### Given data
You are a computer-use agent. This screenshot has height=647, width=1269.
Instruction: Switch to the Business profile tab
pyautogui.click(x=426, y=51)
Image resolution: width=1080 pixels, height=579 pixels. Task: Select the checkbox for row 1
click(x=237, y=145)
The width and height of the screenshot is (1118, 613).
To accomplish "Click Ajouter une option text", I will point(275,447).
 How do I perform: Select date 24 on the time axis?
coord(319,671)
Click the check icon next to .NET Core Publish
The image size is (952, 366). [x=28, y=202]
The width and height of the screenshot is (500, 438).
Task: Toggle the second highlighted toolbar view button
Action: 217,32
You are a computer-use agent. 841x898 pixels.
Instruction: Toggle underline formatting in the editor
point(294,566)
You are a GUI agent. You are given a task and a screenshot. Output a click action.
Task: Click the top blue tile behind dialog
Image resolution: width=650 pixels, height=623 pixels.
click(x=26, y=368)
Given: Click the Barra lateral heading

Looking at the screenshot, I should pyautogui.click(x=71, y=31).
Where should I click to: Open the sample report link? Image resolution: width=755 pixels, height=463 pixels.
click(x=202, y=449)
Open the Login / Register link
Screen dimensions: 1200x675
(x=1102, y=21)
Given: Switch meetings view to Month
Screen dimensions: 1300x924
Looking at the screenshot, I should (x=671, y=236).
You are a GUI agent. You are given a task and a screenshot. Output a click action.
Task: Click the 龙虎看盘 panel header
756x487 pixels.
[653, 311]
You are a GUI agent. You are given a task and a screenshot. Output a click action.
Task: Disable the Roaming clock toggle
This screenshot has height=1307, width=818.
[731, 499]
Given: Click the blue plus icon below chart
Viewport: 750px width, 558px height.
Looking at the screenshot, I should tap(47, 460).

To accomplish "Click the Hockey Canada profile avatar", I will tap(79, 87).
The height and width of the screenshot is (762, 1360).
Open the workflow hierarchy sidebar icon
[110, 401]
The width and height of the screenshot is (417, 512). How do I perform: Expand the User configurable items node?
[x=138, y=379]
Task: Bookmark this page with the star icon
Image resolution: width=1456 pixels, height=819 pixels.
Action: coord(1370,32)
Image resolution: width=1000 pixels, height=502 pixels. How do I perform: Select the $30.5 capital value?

### Instructions for the task
Output the lines above without changing anything in them.

### Correct result
You are a computer-use agent. This screenshot has height=647, width=1269.
Instruction: Switch to the Business profile tab
pyautogui.click(x=426, y=51)
Image resolution: width=1080 pixels, height=579 pixels. Task: Select the checkbox for row 1
click(x=237, y=145)
The width and height of the screenshot is (1118, 613).
To accomplish "Click Ajouter une option text", I will point(275,447).
 How do I perform: Select date 24 on the time axis?
coord(319,671)
Click the check icon next to .NET Core Publish
The image size is (952, 366). [x=28, y=202]
The width and height of the screenshot is (500, 438).
Task: Toggle the second highlighted toolbar view button
Action: 217,32
You are a computer-use agent. 841x898 pixels.
Instruction: Toggle underline formatting in the editor
point(294,566)
You are a GUI agent. You are given a task and a screenshot. Output a click action.
Task: Click the top blue tile behind dialog
Image resolution: width=650 pixels, height=623 pixels.
click(x=26, y=368)
Given: Click the Barra lateral heading

Looking at the screenshot, I should pyautogui.click(x=71, y=31).
Where should I click to: Open the sample report link? Image resolution: width=755 pixels, height=463 pixels.
click(x=202, y=449)
Open the Login / Register link
Screen dimensions: 1200x675
(x=1102, y=21)
Given: Switch meetings view to Month
Screen dimensions: 1300x924
Looking at the screenshot, I should (x=671, y=236).
You are a GUI agent. You are given a task and a screenshot. Output a click action.
Task: Click the 龙虎看盘 panel header
756x487 pixels.
[653, 311]
You are a GUI agent. You are given a task and a screenshot. Output a click action.
Task: Disable the Roaming clock toggle
This screenshot has height=1307, width=818.
[731, 499]
Given: Click the blue plus icon below chart
Viewport: 750px width, 558px height.
Looking at the screenshot, I should tap(47, 460).

To accomplish "Click the Hockey Canada profile avatar", I will tap(79, 87).
The height and width of the screenshot is (762, 1360).
Open the workflow hierarchy sidebar icon
[110, 401]
The width and height of the screenshot is (417, 512). How do I perform: Expand the User configurable items node?
[x=138, y=379]
Task: Bookmark this page with the star icon
Image resolution: width=1456 pixels, height=819 pixels.
Action: coord(1370,32)
Image resolution: width=1000 pixels, height=502 pixels. How do I perform: Select the $30.5 capital value?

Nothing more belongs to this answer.